François Mitterrand, un guillotineur en Algérie
Cet article est encore en-de ça de la vérité sur Mitterrand. Dans mes mémoires, vous verrez à quel point le personnage est pire encore que la manière dont le décrit cet article, c’est tout sauf un humaniste. Je raconte comment Aragon a refusé de voter pour lui tant il méprisait le personnage et ce mépris était partagé par toute la direction du parti. Pourquoi et comment avons-nous accepté de participer à cette escroquerie historique, c’est ce que je tente de comprendre. Je décris également la manière dont nous avons du assister impuissants à ses colloques singuliers avec Gattaz… Dans le fond tous les opportunismes d’aujord’hui sont déjà là… (note de danielle Bleitrach pour histoire et societe)
Par Emmanuel BerrettaPublié le 04/11/2010 à 12:40 | Le Point.f
France 2 diffuse jeudi à 22 h 50 le documentaire, François Mitterrand et la guerre d’Algérie* cosigné par l’historien Benjamin Stora et François Malye, collaborateur du Point. Ce dernier répond à nos questions.
Le Point.fr : Face au problème algérien, François Mitterrand est-il un humaniste, un pragmatique ou un arriviste ?

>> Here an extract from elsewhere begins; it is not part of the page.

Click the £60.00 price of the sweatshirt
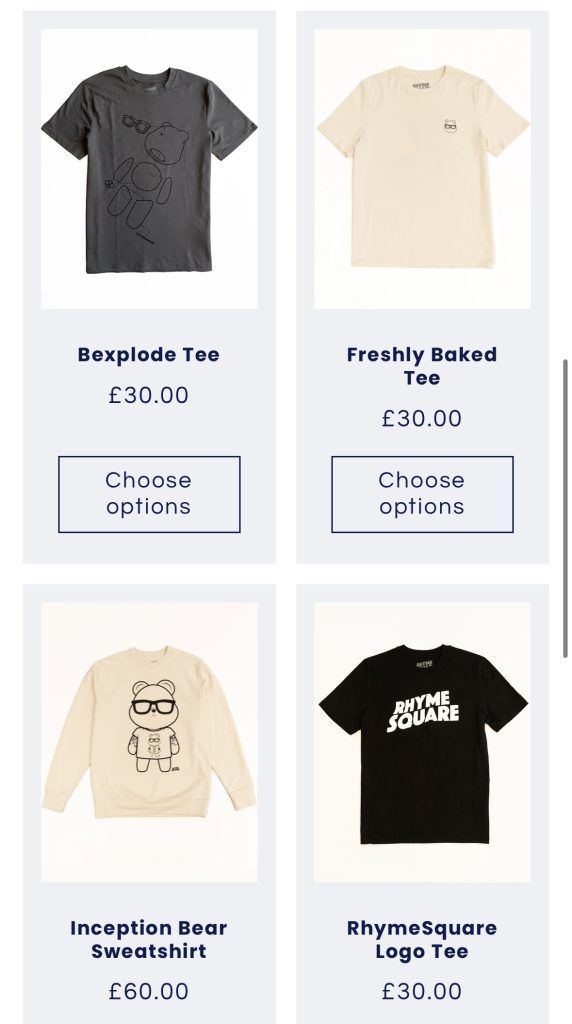 [x=149, y=991]

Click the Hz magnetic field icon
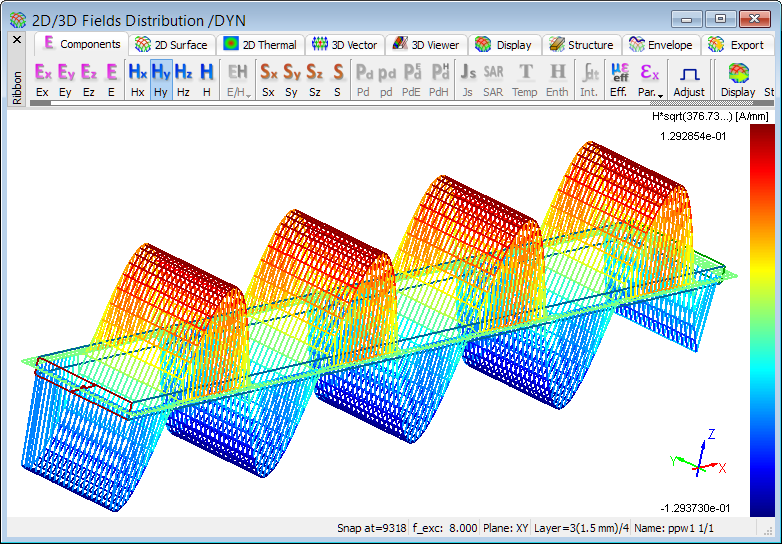(184, 79)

François Malye : Les trois. Quand l’insurrection algérienne éclate à partir du 1er novembre 1954, il est plutôt pragmatique. En tant que ministre de l’Intérieur, il tente d’écraser la rébellion et de rétablir l’ordre. Mais il se montre également un humaniste. La torture le heurte. En 1955, il a l’intention de réformer la police en Algérie afin de la rendre plus respectueuse des populations musulmanes. Son projet consiste à muter en métropole les éléments les plus durs de la police locale et à nommer en Algérie des policiers de la métropole, plus vertueux. Un projet qui n’aboutira pas, car le gouvernement Mendès-France, dont il est membre, tombe le 5 février 1955 après huit mois d’exercice du pouvoir.
Comment va-t-il en arriver à faire couper des têtes ?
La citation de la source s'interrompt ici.